======== Alıntı metin ========

AMPK’nın Doğal Aktivatörleri ve Hastalıklarla İlişkisi

AMP (Adenozin monofosfat) ile aktifleştirilen protein kinaz (AMPK), enerji üreten yolları aktive edip enerji tüketen yolları inaktive ederek enerji homeostazını sağlayan bir düzenleyicidir. AMPK, serin/treonin kinaz ailesine aittir ve yapısal olarak üç alt birimden (α, β ve γ) oluşmaktadır. Biri hücresel AMP seviyelerinde artış, diğeri LKB1 (serine–threonine kinase liver kinase B1), CaMKKβ (Ca2+/calmodulin-dependent protein kinase β), TAK1 veya MLK3 ile α alt biriminin aktivasyon döngüsünde Thr172’nin fosforilasyonu yolu olmak üzere, AMPK iki mekanizma ile aktive edilebilmektedir. AMPK’nın aktivasyonu ile yağ asitleri, glikojen ve kolesterol sentezinin inhibasyonu sağlanırken; yağ asidi oksidasyonu, insüline bağımlı olmaksızın GLUT4 (glukoz taşıyıcı tip 4) translokasyonu ve otofaji işleminin aktivasyonu sağlanmaktadır. AMPK hastalıklar üzerine olan etkisini, çeşitli faktörler ile aktive olduktan sonra birçok metabolik ve fizyolojik yolağı düzenleyerek göstermektedir. AMPK aktivasyonunun arttırılmasının prediyabet, diyabet, obezite ve kanser gibi çeşitli hastalıkların tedavisinde önemli bir rol oynadığı görülmüştür. AMPK aktivitesini etkileyen pek çok etken bulunmaktadır. Sentetik ilaçlar, doğal bileşenler ve egzersiz bu aktivatörler arasında yer almaktadır. Son yıllarda yapılan araştırmalar, özellikle bu ürünler arasında AMPK’nın aktivasyonunu etkileyen doğal bileşenlere odaklanmıştır. Bu derlemenin amacı berberin, resveratrol, kurkumin, ginseng vb. gibi doğal bileşenlerin AMPK aktivasyonu ve hastalıklar üzerine etkisini incelemektir.

========

İstenen> AMPK konulu metindeki "AMPK, serin/treonin kinaz ailesine aittir ve yapısal olarak üç alt birimden (α, β ve γ) oluşmaktadır." cümlesini İngilizceye çevirin.

======== Analiz verileri ========

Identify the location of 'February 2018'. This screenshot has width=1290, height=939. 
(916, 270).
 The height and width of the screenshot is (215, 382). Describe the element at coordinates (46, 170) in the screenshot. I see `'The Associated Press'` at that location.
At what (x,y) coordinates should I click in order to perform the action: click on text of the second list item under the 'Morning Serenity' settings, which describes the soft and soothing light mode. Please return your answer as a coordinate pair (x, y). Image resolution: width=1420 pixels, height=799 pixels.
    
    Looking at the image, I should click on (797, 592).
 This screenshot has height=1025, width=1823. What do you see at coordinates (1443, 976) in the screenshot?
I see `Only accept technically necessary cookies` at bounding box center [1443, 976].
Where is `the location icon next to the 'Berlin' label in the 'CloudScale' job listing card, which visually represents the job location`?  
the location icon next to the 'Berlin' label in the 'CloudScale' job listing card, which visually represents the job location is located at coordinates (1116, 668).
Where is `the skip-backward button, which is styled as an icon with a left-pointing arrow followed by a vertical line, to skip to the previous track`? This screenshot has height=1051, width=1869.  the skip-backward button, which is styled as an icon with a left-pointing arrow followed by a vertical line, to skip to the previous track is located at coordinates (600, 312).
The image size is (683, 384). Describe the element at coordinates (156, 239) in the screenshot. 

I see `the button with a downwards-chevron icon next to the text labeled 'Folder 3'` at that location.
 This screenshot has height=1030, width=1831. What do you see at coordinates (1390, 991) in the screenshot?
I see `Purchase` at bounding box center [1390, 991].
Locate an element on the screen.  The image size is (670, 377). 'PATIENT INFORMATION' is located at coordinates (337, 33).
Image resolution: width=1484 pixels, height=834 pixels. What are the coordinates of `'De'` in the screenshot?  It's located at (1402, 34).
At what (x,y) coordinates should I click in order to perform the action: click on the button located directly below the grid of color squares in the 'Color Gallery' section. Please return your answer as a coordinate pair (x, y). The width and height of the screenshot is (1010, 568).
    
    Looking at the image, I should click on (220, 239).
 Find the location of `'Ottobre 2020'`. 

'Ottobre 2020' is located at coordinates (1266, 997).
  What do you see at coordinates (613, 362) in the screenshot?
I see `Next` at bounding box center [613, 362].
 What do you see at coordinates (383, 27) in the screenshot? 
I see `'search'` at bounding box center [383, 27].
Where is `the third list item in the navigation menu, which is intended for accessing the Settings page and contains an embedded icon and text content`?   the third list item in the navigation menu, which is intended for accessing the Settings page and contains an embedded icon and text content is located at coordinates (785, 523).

========

Yanıtınız> AMPK belongs to the serine/threonine kinase family and is structurally composed of three subunits (α, β, and γ).